TASK OBJECTIVE -> Scan the records for lines with the word "logo", and copy every such line.

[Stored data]

^^^^^^^^

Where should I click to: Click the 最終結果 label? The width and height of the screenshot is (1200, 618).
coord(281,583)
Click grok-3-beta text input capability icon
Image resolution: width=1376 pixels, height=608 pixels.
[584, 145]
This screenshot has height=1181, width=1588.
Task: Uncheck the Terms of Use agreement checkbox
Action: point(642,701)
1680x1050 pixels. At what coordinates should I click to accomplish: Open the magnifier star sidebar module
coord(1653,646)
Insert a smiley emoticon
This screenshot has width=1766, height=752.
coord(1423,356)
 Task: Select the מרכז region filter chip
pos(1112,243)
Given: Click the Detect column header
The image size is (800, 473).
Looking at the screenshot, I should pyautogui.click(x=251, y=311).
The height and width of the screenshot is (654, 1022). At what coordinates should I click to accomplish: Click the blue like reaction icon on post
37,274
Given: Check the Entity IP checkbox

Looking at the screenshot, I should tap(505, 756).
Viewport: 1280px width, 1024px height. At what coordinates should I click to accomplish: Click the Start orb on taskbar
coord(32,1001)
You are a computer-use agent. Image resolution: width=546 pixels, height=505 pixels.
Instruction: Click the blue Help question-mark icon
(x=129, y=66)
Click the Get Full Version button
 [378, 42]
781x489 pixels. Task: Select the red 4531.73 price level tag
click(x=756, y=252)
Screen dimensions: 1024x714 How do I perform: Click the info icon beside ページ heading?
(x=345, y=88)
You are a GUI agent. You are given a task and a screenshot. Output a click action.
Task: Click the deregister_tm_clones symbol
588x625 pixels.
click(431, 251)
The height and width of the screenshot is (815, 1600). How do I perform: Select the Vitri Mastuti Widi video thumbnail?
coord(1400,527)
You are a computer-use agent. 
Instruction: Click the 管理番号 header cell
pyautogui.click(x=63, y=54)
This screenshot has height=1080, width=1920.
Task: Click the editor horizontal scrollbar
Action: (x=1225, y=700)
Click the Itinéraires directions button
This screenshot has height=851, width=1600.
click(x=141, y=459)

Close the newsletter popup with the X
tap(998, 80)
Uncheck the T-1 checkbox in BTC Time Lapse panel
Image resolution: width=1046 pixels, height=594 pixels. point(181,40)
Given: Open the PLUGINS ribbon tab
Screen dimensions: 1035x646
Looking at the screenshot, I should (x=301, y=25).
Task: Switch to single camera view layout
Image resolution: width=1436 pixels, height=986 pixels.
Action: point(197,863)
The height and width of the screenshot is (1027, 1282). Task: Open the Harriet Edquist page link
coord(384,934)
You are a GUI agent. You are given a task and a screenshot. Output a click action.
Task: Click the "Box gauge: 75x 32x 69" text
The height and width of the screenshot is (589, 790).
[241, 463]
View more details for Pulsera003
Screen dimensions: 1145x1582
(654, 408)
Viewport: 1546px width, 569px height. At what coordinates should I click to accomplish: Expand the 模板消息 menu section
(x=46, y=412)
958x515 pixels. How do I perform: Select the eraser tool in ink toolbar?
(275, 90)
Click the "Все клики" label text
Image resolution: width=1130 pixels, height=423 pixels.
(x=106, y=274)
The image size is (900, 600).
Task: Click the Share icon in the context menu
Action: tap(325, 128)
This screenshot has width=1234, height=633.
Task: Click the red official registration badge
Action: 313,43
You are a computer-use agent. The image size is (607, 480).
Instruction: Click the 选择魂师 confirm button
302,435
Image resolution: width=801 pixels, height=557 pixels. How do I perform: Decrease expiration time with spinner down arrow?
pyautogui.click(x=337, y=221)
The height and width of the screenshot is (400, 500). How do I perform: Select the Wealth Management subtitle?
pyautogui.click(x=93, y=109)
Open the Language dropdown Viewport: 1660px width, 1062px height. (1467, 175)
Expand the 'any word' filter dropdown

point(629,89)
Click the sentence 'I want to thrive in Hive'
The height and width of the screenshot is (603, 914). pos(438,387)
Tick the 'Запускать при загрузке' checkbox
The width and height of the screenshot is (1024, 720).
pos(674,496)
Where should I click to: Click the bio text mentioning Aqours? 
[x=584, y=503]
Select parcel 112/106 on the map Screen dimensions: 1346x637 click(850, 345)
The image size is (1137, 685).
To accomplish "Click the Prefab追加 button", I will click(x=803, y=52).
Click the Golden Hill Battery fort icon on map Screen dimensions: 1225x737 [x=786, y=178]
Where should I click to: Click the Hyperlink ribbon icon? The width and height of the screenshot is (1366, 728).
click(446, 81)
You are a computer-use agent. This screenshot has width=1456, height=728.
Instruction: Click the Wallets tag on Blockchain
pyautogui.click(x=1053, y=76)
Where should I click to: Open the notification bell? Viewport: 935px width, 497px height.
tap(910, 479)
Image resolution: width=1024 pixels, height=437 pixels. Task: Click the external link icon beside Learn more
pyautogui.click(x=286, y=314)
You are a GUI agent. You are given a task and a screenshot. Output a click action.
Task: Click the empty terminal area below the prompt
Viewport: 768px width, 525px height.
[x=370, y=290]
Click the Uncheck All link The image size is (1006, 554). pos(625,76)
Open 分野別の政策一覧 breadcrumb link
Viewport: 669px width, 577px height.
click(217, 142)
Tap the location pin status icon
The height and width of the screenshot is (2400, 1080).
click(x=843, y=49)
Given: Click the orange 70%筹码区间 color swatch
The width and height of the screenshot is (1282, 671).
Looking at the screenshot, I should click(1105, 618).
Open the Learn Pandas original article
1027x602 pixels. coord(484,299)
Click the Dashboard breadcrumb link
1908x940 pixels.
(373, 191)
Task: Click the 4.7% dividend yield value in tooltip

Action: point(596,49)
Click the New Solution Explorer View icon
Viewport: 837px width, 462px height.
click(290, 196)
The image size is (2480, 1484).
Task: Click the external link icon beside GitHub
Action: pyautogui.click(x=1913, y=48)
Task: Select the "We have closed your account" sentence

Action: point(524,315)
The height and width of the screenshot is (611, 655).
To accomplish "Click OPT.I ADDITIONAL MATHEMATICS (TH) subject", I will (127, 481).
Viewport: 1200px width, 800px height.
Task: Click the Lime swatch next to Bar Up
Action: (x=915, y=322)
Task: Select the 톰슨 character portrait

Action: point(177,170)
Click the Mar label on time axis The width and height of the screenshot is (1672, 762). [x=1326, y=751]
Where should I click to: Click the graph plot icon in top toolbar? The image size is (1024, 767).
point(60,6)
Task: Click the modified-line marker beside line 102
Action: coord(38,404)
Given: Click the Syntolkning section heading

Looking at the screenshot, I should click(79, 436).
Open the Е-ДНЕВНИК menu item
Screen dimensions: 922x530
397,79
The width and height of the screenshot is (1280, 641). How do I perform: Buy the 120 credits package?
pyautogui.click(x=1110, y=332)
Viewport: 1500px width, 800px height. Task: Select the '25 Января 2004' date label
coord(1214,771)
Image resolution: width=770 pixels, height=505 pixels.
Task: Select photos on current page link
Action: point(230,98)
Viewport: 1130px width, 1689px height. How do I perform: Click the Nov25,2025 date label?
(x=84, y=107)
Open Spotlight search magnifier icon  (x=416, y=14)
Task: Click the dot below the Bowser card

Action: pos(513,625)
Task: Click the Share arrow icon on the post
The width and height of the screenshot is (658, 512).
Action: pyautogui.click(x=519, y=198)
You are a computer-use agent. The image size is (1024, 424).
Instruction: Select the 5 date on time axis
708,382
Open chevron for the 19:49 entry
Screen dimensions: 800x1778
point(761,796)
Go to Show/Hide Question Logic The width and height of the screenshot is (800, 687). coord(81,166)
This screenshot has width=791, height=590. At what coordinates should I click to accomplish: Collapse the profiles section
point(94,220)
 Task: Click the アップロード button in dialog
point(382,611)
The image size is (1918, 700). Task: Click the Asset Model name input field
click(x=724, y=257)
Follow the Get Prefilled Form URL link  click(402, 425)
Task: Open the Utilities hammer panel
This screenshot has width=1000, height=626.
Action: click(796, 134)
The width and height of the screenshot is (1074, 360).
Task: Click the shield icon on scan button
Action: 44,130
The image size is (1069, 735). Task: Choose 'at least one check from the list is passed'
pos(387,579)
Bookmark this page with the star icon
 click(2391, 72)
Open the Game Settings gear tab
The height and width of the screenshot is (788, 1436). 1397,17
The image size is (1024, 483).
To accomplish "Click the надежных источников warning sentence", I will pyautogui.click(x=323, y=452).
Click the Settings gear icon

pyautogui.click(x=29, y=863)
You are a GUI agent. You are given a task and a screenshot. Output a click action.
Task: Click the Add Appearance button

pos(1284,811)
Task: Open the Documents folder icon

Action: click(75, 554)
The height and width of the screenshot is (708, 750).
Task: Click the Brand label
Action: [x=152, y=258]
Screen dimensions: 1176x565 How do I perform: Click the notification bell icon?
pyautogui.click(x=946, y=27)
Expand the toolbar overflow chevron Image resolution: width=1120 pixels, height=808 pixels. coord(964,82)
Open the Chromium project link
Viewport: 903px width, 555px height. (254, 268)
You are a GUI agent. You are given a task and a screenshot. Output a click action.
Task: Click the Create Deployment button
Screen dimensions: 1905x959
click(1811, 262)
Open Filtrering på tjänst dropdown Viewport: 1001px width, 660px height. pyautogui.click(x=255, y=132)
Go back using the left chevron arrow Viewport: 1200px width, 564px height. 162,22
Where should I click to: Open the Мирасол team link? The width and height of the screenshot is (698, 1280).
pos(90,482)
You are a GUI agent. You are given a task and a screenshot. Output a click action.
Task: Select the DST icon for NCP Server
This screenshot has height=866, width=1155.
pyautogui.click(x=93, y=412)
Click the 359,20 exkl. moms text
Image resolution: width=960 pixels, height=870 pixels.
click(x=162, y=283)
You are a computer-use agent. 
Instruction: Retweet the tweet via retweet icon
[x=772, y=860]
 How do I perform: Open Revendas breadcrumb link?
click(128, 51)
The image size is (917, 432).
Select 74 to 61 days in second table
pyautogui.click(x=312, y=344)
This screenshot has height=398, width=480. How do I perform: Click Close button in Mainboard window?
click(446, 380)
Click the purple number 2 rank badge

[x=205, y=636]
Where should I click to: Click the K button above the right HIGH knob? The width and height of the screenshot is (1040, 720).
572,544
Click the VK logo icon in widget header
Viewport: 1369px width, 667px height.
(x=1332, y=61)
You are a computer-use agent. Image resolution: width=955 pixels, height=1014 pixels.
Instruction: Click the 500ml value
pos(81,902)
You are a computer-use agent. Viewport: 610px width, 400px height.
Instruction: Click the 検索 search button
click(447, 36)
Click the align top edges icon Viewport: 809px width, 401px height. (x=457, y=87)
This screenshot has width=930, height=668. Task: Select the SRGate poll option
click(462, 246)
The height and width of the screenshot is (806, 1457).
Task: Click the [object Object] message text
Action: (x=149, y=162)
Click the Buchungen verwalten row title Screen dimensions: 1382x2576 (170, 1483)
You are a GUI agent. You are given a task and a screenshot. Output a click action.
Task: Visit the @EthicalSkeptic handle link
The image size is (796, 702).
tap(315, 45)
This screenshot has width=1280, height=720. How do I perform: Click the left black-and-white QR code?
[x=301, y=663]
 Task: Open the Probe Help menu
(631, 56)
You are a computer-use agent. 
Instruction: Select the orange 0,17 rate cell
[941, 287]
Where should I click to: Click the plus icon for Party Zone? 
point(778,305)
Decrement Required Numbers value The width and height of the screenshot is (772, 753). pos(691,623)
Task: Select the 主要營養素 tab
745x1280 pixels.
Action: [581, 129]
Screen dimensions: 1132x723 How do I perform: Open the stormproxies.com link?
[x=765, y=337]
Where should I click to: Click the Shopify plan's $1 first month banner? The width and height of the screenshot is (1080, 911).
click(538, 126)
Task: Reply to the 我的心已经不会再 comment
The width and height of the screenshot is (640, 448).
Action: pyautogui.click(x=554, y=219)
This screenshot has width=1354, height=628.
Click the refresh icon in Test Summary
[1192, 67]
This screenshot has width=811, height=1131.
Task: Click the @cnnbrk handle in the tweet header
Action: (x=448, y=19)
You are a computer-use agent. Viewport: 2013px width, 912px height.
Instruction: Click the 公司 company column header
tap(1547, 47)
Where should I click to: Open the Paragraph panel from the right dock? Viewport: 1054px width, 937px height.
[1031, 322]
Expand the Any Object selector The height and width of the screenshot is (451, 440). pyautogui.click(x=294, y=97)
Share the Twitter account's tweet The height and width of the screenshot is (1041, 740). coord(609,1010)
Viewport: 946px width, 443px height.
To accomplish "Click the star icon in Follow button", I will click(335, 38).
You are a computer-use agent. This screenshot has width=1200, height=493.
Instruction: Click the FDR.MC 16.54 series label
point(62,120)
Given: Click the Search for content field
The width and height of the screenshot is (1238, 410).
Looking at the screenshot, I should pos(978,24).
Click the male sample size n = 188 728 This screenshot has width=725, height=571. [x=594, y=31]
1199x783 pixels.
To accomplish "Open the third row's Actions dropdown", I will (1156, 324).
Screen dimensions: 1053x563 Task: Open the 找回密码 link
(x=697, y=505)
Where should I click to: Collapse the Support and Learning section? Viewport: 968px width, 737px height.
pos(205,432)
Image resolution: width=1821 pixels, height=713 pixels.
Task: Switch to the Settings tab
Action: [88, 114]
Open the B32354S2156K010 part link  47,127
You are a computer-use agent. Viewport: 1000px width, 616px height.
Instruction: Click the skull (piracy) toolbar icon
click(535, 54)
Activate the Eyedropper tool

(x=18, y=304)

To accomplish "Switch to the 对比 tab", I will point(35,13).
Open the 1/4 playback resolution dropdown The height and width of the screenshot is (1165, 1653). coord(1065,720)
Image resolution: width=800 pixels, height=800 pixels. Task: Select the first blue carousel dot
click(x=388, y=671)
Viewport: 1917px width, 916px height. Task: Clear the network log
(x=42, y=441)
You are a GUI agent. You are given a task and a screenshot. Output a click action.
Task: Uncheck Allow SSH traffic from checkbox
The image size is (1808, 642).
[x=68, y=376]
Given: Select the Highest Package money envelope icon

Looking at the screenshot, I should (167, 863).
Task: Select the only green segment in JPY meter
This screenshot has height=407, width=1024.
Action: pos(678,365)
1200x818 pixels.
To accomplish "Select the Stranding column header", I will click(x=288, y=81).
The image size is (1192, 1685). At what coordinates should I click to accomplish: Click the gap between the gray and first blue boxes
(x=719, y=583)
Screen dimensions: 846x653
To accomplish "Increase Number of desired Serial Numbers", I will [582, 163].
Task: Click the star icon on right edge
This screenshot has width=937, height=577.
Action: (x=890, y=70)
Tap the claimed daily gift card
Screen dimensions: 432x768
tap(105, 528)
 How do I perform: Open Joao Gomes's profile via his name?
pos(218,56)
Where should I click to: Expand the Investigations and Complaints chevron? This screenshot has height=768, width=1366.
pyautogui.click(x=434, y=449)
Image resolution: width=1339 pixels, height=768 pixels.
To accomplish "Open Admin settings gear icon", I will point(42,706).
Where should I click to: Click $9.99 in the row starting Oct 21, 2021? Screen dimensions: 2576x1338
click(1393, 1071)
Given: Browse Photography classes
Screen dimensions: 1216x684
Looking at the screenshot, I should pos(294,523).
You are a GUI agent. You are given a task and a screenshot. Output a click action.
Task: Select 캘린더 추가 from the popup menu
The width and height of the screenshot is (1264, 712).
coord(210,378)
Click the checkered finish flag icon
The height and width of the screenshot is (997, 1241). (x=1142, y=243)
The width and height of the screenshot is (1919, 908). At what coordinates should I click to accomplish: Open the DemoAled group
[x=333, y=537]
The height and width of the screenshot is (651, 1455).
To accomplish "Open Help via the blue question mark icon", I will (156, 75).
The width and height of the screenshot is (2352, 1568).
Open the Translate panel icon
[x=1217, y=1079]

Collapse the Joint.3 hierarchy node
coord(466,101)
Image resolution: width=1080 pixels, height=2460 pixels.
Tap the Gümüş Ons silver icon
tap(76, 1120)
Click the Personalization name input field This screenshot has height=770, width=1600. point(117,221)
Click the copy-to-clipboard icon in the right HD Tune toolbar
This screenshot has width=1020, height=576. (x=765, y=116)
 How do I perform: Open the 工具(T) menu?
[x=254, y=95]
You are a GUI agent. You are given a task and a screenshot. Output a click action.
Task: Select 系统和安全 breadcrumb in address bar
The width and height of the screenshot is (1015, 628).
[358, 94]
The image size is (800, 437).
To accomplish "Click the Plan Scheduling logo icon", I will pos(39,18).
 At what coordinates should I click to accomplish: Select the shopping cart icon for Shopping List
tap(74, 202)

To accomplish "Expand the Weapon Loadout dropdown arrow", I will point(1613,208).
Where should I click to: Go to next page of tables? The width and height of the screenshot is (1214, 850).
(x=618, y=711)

^^^^^^^^

ANSWER SECTION ->
Click the VK logo icon in widget header
To accomplish "Click the Plan Scheduling logo icon", I will pos(39,18).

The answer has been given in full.